Collected data entries
◆ ◆ ◆

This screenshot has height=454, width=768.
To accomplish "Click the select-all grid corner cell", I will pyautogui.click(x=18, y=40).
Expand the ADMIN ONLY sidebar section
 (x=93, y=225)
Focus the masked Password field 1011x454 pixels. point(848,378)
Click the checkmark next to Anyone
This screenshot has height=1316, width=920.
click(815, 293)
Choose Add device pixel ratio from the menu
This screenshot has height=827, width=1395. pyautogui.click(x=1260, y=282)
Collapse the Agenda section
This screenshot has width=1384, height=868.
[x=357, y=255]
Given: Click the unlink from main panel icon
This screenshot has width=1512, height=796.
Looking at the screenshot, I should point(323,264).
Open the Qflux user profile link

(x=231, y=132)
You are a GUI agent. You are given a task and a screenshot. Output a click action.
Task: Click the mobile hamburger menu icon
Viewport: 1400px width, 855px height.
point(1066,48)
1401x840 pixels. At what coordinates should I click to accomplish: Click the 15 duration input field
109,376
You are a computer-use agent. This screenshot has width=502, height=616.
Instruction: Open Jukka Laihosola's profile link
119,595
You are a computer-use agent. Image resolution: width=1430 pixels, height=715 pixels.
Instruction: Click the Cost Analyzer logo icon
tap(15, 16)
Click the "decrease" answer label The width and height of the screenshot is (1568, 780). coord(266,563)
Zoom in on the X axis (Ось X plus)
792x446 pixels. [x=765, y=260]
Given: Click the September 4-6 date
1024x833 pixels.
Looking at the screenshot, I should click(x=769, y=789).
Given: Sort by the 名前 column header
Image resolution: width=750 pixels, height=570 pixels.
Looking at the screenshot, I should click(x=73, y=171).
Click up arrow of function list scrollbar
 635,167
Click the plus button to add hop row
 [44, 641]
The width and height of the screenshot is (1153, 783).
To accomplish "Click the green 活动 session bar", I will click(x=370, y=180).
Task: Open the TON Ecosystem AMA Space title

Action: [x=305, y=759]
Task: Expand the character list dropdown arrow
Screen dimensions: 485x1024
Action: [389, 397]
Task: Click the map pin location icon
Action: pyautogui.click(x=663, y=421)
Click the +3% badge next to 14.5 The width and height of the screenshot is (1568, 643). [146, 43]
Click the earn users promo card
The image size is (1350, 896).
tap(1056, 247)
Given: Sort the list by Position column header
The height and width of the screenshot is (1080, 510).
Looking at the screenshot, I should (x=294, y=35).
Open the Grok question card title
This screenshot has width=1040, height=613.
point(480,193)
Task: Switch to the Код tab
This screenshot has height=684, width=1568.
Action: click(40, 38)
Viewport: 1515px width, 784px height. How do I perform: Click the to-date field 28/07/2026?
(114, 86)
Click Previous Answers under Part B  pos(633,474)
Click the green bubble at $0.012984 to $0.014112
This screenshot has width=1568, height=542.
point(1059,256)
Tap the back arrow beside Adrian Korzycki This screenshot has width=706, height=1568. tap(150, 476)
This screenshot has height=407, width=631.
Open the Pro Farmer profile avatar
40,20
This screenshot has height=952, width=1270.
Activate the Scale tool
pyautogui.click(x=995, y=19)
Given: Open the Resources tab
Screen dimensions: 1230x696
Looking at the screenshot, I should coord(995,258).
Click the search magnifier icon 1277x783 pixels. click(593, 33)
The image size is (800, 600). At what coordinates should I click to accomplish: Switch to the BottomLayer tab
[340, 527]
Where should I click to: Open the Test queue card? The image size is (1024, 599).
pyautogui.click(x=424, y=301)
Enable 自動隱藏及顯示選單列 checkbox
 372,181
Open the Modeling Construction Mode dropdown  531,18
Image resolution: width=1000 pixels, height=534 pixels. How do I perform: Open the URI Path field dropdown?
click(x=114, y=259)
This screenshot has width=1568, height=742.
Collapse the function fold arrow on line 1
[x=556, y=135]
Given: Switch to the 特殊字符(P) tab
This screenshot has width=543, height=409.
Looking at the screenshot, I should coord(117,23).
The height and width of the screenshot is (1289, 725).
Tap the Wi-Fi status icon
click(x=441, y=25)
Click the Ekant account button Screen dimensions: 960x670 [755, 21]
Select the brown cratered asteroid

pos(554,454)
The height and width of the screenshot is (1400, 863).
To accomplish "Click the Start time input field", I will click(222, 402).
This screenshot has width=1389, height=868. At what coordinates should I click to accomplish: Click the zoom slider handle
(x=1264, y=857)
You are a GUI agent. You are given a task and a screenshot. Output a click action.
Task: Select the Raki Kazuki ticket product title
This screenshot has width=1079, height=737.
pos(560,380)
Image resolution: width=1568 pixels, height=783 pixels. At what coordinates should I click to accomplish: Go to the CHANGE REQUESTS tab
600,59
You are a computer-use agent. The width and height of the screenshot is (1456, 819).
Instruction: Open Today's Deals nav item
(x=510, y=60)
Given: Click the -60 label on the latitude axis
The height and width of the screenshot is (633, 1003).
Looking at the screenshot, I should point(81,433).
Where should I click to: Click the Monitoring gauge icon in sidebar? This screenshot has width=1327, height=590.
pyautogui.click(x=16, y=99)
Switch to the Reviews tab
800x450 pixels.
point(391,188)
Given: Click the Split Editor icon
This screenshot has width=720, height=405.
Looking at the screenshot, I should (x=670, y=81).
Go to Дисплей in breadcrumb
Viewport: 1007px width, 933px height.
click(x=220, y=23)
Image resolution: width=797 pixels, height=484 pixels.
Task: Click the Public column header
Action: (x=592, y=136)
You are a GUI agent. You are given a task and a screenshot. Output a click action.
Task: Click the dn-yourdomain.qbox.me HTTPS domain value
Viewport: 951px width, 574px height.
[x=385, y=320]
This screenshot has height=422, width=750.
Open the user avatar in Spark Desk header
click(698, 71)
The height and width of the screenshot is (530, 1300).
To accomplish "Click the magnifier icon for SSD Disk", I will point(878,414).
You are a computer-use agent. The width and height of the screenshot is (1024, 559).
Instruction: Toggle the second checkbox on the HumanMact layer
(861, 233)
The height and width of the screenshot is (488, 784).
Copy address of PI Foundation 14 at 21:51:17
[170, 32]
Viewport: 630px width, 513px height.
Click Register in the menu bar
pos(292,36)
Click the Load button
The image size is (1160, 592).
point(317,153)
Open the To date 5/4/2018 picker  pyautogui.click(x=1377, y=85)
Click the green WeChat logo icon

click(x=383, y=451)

◆ ◆ ◆

▶ _WHAT YOU SHOULD DO_
Please report every line among the entries that includes "computer".

▶ _REPLY TO THE TASK_
You are a computer-use agent. This screenshot has width=502, height=616.
You are a computer-use agent. Image resolution: width=1430 pixels, height=715 pixels.
You are a computer-use agent. The width and height of the screenshot is (1456, 819).
You are a computer-use agent. The width and height of the screenshot is (1024, 559).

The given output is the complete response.